Data extract

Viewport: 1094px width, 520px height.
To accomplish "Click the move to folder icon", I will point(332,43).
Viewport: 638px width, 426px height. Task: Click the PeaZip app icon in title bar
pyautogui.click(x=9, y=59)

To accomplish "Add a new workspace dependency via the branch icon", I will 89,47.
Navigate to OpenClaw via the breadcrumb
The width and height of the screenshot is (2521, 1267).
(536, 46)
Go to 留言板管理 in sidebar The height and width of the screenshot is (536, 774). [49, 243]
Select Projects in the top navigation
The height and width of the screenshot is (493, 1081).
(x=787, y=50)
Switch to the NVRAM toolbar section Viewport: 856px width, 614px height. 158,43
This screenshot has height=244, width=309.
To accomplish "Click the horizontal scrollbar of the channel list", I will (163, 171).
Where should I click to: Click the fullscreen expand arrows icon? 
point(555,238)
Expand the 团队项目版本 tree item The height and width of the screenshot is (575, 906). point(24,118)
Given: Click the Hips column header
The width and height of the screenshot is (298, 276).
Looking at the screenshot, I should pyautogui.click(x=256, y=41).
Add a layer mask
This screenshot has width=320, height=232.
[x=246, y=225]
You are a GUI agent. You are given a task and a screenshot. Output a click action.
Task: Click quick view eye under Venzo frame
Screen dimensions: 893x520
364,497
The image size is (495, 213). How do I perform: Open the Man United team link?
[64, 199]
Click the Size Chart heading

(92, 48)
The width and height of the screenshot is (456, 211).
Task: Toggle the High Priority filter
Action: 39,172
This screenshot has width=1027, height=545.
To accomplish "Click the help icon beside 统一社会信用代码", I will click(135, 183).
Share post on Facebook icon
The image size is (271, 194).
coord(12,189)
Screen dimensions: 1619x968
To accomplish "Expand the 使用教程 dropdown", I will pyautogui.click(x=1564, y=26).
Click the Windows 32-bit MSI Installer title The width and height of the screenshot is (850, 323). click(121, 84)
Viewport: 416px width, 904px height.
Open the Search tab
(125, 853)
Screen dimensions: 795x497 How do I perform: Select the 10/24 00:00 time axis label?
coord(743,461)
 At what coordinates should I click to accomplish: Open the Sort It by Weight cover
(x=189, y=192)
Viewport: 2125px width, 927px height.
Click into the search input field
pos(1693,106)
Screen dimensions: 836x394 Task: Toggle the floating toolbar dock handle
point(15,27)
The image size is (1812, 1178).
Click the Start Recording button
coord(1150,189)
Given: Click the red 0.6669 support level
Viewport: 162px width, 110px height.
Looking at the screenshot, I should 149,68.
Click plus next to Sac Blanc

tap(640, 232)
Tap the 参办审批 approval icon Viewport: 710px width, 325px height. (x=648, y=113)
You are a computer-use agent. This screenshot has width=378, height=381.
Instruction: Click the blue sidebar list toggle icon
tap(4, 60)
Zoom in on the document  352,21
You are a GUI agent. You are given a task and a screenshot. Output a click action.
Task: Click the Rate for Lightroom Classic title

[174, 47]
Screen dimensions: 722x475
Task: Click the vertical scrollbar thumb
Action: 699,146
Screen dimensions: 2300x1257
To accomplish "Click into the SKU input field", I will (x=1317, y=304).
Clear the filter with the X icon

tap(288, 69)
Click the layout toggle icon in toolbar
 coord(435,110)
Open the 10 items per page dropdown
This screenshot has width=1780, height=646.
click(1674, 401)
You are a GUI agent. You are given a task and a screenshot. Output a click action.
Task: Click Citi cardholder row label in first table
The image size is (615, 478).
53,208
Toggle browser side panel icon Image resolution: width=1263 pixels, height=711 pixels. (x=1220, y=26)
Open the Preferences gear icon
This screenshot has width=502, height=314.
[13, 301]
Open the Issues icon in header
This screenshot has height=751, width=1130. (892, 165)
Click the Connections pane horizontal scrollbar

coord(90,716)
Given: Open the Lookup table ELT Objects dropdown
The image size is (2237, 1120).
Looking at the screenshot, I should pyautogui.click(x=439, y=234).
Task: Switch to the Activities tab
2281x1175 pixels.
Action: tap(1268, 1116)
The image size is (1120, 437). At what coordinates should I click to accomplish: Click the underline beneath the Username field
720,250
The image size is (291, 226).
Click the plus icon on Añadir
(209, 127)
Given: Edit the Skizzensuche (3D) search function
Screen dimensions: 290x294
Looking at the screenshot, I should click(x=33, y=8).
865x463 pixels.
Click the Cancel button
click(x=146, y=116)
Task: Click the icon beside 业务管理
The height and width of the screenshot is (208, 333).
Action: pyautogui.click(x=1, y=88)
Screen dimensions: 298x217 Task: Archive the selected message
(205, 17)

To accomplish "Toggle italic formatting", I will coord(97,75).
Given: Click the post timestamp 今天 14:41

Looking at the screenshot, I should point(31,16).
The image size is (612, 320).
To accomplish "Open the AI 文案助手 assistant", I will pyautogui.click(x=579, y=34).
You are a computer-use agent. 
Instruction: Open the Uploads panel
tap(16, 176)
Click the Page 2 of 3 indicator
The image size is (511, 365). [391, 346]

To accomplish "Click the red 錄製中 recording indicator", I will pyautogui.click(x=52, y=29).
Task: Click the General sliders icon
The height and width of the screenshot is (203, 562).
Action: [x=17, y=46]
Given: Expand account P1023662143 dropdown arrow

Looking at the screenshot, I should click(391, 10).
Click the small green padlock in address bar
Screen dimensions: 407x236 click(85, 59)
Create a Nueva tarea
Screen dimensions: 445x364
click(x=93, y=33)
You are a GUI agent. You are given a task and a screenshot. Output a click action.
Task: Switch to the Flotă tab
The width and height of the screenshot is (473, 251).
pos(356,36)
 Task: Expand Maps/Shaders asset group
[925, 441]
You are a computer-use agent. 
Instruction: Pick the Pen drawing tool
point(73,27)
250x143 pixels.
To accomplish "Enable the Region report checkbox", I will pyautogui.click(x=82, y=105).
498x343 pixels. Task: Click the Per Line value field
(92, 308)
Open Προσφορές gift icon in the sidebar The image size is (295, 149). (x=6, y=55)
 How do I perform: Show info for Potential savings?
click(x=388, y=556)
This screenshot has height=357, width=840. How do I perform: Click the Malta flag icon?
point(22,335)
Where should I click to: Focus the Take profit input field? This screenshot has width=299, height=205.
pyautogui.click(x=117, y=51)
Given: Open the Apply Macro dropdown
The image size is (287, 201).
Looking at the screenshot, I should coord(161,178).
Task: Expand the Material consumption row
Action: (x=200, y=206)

What this task involves
Return every line of the data above word for word, keeping the original order and wording.

Written response
Viewport: 1094px width, 520px height.
To accomplish "Click the move to folder icon", I will point(332,43).
Viewport: 638px width, 426px height. Task: Click the PeaZip app icon in title bar
pyautogui.click(x=9, y=59)

To accomplish "Add a new workspace dependency via the branch icon", I will 89,47.
Navigate to OpenClaw via the breadcrumb
The width and height of the screenshot is (2521, 1267).
(536, 46)
Go to 留言板管理 in sidebar The height and width of the screenshot is (536, 774). [49, 243]
Select Projects in the top navigation
The height and width of the screenshot is (493, 1081).
(x=787, y=50)
Switch to the NVRAM toolbar section Viewport: 856px width, 614px height. 158,43
This screenshot has height=244, width=309.
To accomplish "Click the horizontal scrollbar of the channel list", I will (163, 171).
Where should I click to: Click the fullscreen expand arrows icon? 
point(555,238)
Expand the 团队项目版本 tree item The height and width of the screenshot is (575, 906). point(24,118)
Given: Click the Hips column header
The width and height of the screenshot is (298, 276).
Looking at the screenshot, I should pyautogui.click(x=256, y=41).
Add a layer mask
This screenshot has width=320, height=232.
[x=246, y=225]
You are a GUI agent. You are given a task and a screenshot. Output a click action.
Task: Click quick view eye under Venzo frame
Screen dimensions: 893x520
364,497
The image size is (495, 213). How do I perform: Open the Man United team link?
[64, 199]
Click the Size Chart heading

(92, 48)
The width and height of the screenshot is (456, 211).
Task: Toggle the High Priority filter
Action: 39,172
This screenshot has width=1027, height=545.
To accomplish "Click the help icon beside 统一社会信用代码", I will click(135, 183).
Share post on Facebook icon
The image size is (271, 194).
coord(12,189)
Screen dimensions: 1619x968
To accomplish "Expand the 使用教程 dropdown", I will pyautogui.click(x=1564, y=26).
Click the Windows 32-bit MSI Installer title The width and height of the screenshot is (850, 323). click(121, 84)
Viewport: 416px width, 904px height.
Open the Search tab
(125, 853)
Screen dimensions: 795x497 How do I perform: Select the 10/24 00:00 time axis label?
coord(743,461)
 At what coordinates should I click to accomplish: Open the Sort It by Weight cover
(x=189, y=192)
Viewport: 2125px width, 927px height.
Click into the search input field
pos(1693,106)
Screen dimensions: 836x394 Task: Toggle the floating toolbar dock handle
point(15,27)
The image size is (1812, 1178).
Click the Start Recording button
coord(1150,189)
Given: Click the red 0.6669 support level
Viewport: 162px width, 110px height.
Looking at the screenshot, I should 149,68.
Click plus next to Sac Blanc

tap(640, 232)
Tap the 参办审批 approval icon Viewport: 710px width, 325px height. (x=648, y=113)
You are a computer-use agent. This screenshot has width=378, height=381.
Instruction: Click the blue sidebar list toggle icon
tap(4, 60)
Zoom in on the document  352,21
You are a GUI agent. You are given a task and a screenshot. Output a click action.
Task: Click the Rate for Lightroom Classic title

[174, 47]
Screen dimensions: 722x475
Task: Click the vertical scrollbar thumb
Action: 699,146
Screen dimensions: 2300x1257
To accomplish "Click into the SKU input field", I will (x=1317, y=304).
Clear the filter with the X icon

tap(288, 69)
Click the layout toggle icon in toolbar
 coord(435,110)
Open the 10 items per page dropdown
This screenshot has width=1780, height=646.
click(1674, 401)
You are a GUI agent. You are given a task and a screenshot. Output a click action.
Task: Click Citi cardholder row label in first table
The image size is (615, 478).
53,208
Toggle browser side panel icon Image resolution: width=1263 pixels, height=711 pixels. (x=1220, y=26)
Open the Preferences gear icon
This screenshot has width=502, height=314.
[13, 301]
Open the Issues icon in header
This screenshot has height=751, width=1130. (892, 165)
Click the Connections pane horizontal scrollbar

coord(90,716)
Given: Open the Lookup table ELT Objects dropdown
The image size is (2237, 1120).
Looking at the screenshot, I should pyautogui.click(x=439, y=234).
Task: Switch to the Activities tab
2281x1175 pixels.
Action: tap(1268, 1116)
The image size is (1120, 437). At what coordinates should I click to accomplish: Click the underline beneath the Username field
720,250
The image size is (291, 226).
Click the plus icon on Añadir
(209, 127)
Given: Edit the Skizzensuche (3D) search function
Screen dimensions: 290x294
Looking at the screenshot, I should click(x=33, y=8).
865x463 pixels.
Click the Cancel button
click(x=146, y=116)
Task: Click the icon beside 业务管理
The height and width of the screenshot is (208, 333).
Action: pyautogui.click(x=1, y=88)
Screen dimensions: 298x217 Task: Archive the selected message
(205, 17)

To accomplish "Toggle italic formatting", I will coord(97,75).
Given: Click the post timestamp 今天 14:41

Looking at the screenshot, I should point(31,16).
The image size is (612, 320).
To accomplish "Open the AI 文案助手 assistant", I will pyautogui.click(x=579, y=34).
You are a computer-use agent. 
Instruction: Open the Uploads panel
tap(16, 176)
Click the Page 2 of 3 indicator
The image size is (511, 365). [391, 346]

To accomplish "Click the red 錄製中 recording indicator", I will pyautogui.click(x=52, y=29).
Task: Click the General sliders icon
The height and width of the screenshot is (203, 562).
Action: [x=17, y=46]
Given: Expand account P1023662143 dropdown arrow

Looking at the screenshot, I should click(391, 10).
Click the small green padlock in address bar
Screen dimensions: 407x236 click(85, 59)
Create a Nueva tarea
Screen dimensions: 445x364
click(x=93, y=33)
You are a GUI agent. You are given a task and a screenshot. Output a click action.
Task: Switch to the Flotă tab
The width and height of the screenshot is (473, 251).
pos(356,36)
 Task: Expand Maps/Shaders asset group
[925, 441]
You are a computer-use agent. 
Instruction: Pick the Pen drawing tool
point(73,27)
250x143 pixels.
To accomplish "Enable the Region report checkbox", I will pyautogui.click(x=82, y=105).
498x343 pixels. Task: Click the Per Line value field
(92, 308)
Open Προσφορές gift icon in the sidebar The image size is (295, 149). (x=6, y=55)
 How do I perform: Show info for Potential savings?
click(x=388, y=556)
This screenshot has height=357, width=840. How do I perform: Click the Malta flag icon?
point(22,335)
Where should I click to: Focus the Take profit input field? This screenshot has width=299, height=205.
pyautogui.click(x=117, y=51)
Given: Open the Apply Macro dropdown
The image size is (287, 201).
Looking at the screenshot, I should coord(161,178).
Task: Expand the Material consumption row
Action: (x=200, y=206)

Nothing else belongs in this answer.